La cancellazione della geografia turistica nel triennio rappresenta una contraddizione evidente: come si può formare un tecnico del turismo senza fornirgli gli strumenti per comprendere e analizzare i territori, le risorse ambientali e culturali, le dinamiche dei flussi turistici?
La geografia non è un sapere accessorio per chi opera nel turismo, ma una competenza professionalizzante che connette teoria e pratica, fornendo il quadro di riferimento per progettare itinerari, valorizzare destinazioni e gestire attività ricettive in contesti territoriali specifici.

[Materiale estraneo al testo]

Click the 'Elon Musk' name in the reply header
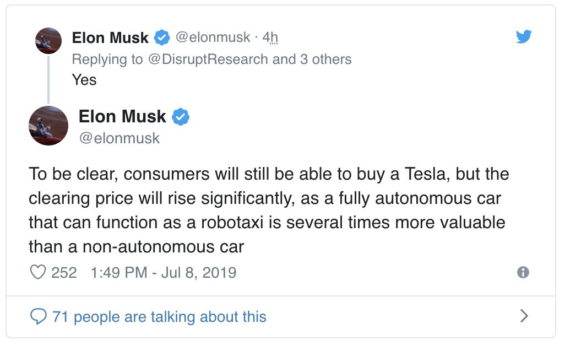The width and height of the screenshot is (565, 345). tap(110, 37)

Le alternative introdotte e le zone d’ombra applicative
La riforma prevede l’introduzione di “Territorio e turismo” e affida ampio spazio al “curriculo a disposizione della scuola”. Tuttavia, restano numerose incertezze operative. Non è chiaro chi insegnerà la nuova disciplina né quale classe di concorso sarà coinvolta.

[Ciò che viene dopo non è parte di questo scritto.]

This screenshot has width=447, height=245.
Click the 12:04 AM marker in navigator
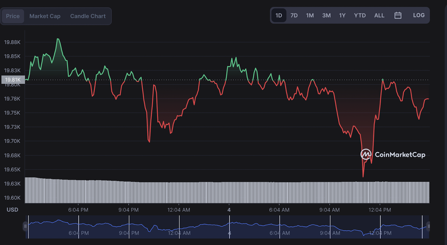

Le ore di autonomia, pur rappresentando un margine di flessibilità, appaiono come una soluzione dai contorni indefiniti, difficile da declinare concretamente nelle scuole.

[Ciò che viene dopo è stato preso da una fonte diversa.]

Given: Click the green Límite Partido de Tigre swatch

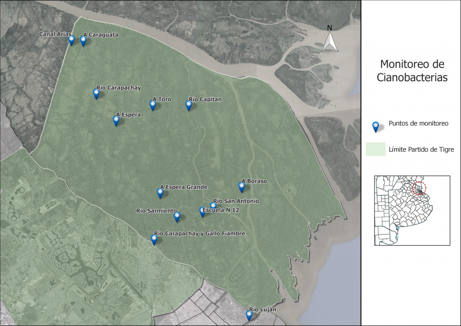Looking at the screenshot, I should 375,149.
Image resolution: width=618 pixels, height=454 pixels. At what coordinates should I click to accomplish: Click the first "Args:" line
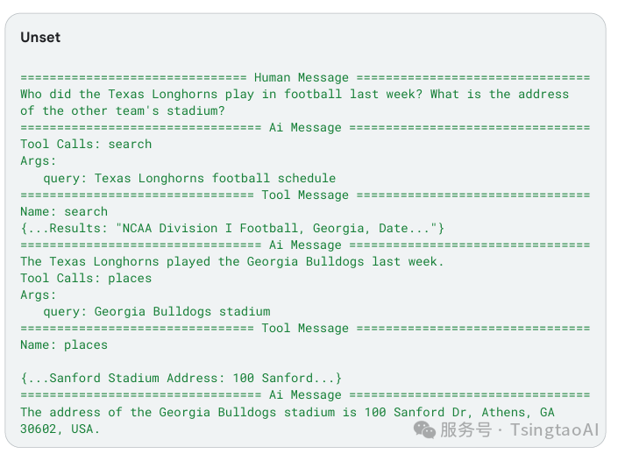39,161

Il quadro normativo lascia aperte domande fondamentali sull’effettivo presidio geografico nel percorso formativo turistico. I docenti della classe A-21 si trovano già ora a gestire carichi di lavoro elevati, con numerose classi e un volume di verifiche che, come riportato nel testo, non si contano ma “si pesano”. Questa immagine esprime concretamente la pressione didattica esistente prima della riforma.
Le ricadute su apprendimento e pensiero critico
La drastica riduzione delle ore di geografia negli istituti tecnici entra in aperto contrasto con gli obiettivi formativi dichiarati dal ministero. Nell’ottobre 2023, il ministro Valditara aveva sottolineato come la scuola debba sviluppare negli studenti “quel pensiero critico con cui affrontare la complessità del nostro tempo”, indicando lo studio di storia e geografia come “centrale” per fornire gli strumenti necessari a comprendere origine, identità e prospettive future.
A distanza di pochi mesi, nel gennaio 2025, lo stesso ministro aveva ribadito l’intenzione di “ridare dignità alla geografia”, citando come preoccupanti le indagini che evidenziavano lacune gravi nelle conoscenze di base, come l’incapacità di localizzare il fiume Po.
Ora, con il nuovo assetto curricolare, viene meno proprio quella “opportunità di apprendimento” che, pur non garantendo miracoli, consentiva almeno di contrastare l’ignoranza geografica diffusa e di costruire competenze trasversali essenziali per orientarsi nel mondo contemporaneo.
Le reazioni dal mondo della scuola e gli sviluppi attesi
L’autore dell’articolo rivolge un invito diretto al ministro Valditara: venire di persona nelle classi per verificare il livello medio di preparazione geografica degli studenti che arrivano dalla scuola secondaria di primo grado. L’appello si fonda sull’esperienza quotidiana dei docenti A-21, che correggono «chilogrammi» di verifiche e constatano lacune profonde nelle conoscenze di base.
Nel frattempo, il mondo della scuola attende con preoccupazione di vedere cosa accadrà nei «nuovi» licei. L’ottimismo iniziale si è notevolmente ridotto e si auspica una smentita rispetto alla linea seguita nei tecnici, pur restando incerti sugli sviluppi futuri della riforma.